1. EDSとWDS
SEMの元素分析器としてEDS(Energy Dispersive X-ray Spectrometry:エネルギー分散型X線分光器)とWDS(Wavelength Dispersive X-ray Spectrometry:波長分散型X線分光器)があります。この両者はともに試料から発生した特性X線を取り扱います。特性X線の発生メカニズムを下図に示します。特性X線は電磁波の一種であり、エネルギーとしての特性と波動としての特性があります。EDSはエネルギーとしての特性X線を検出し、WDSは波動としての特性X線を検出します。

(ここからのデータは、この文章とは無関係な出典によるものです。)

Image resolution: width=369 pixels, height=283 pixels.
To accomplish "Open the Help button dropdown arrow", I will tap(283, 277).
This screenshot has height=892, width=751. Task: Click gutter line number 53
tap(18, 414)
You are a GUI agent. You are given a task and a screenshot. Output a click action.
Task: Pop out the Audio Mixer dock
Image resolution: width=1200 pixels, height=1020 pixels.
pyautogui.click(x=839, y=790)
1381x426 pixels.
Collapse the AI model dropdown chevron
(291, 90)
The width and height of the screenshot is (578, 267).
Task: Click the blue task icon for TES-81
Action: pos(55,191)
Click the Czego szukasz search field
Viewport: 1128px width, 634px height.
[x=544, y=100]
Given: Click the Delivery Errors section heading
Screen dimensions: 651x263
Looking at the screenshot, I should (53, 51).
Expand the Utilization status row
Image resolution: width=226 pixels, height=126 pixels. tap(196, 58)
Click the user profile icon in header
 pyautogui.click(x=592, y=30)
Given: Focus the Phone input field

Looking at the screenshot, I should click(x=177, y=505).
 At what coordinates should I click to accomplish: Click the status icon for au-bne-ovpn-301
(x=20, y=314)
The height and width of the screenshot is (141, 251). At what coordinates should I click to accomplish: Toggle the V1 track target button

なお、EDSはSEM-EDSと呼ばれます。一方WDSをセットしたSEMはEPMA(Electron Probe Micro Analyzer:電子線プローブマイクロアナライザ)と呼ばれます。
図.特性X線の発生メカニズム
EDSでは特性X線の検出に半導体検出器を使用します。検出器に特性X線が入射すると、エネルギーに相当する電子と正孔の対が生成されます。この電流から特性X線のエネルギーを測定します。EDSでは一度に多くの元素を同時に測定でき、EDS分析を行うと特性X線に応じたスペクトルが得られます。このスペクトルは縦軸が特性X線のカウント、横軸が特性X線のエネルギー(eV)です。
2. EDSとWDSの比較
EDSとWDSの違いは特性X線の検出方法ですが、これは特性X線の測定時間と検出精度に影響します。両者の比較を下表に示します。
表.EDSとWDSの比較
EDSは測定時間が早く、検出精度が低いです。WDSはその逆です。EDSは検出器の電流から分析するので短時間となり、逆にWDSは分光結晶と検出器を移動しながら分析するので時間がかかります。一方、検出感度について、EDSは同時に複数の元素を測定できる反面、スペクトルピークの分解能が悪く、ピークの重なりも起こるため、検出感度は低いです。また炭素、酸素などの軽元素は正確な分析が困難です。WDSではスペクトルピークの分解能が高く検出感度が高いです。さらに炭素、酸素などの軽元素の分析も可能です。一方で、一つの分光結晶で分析できる元素が限られているため、多元素を分析する場合は分光結晶を多く用意する必要があります。EDSは主に短時間で簡易的な分析に使用され、WD...
次回に続きます。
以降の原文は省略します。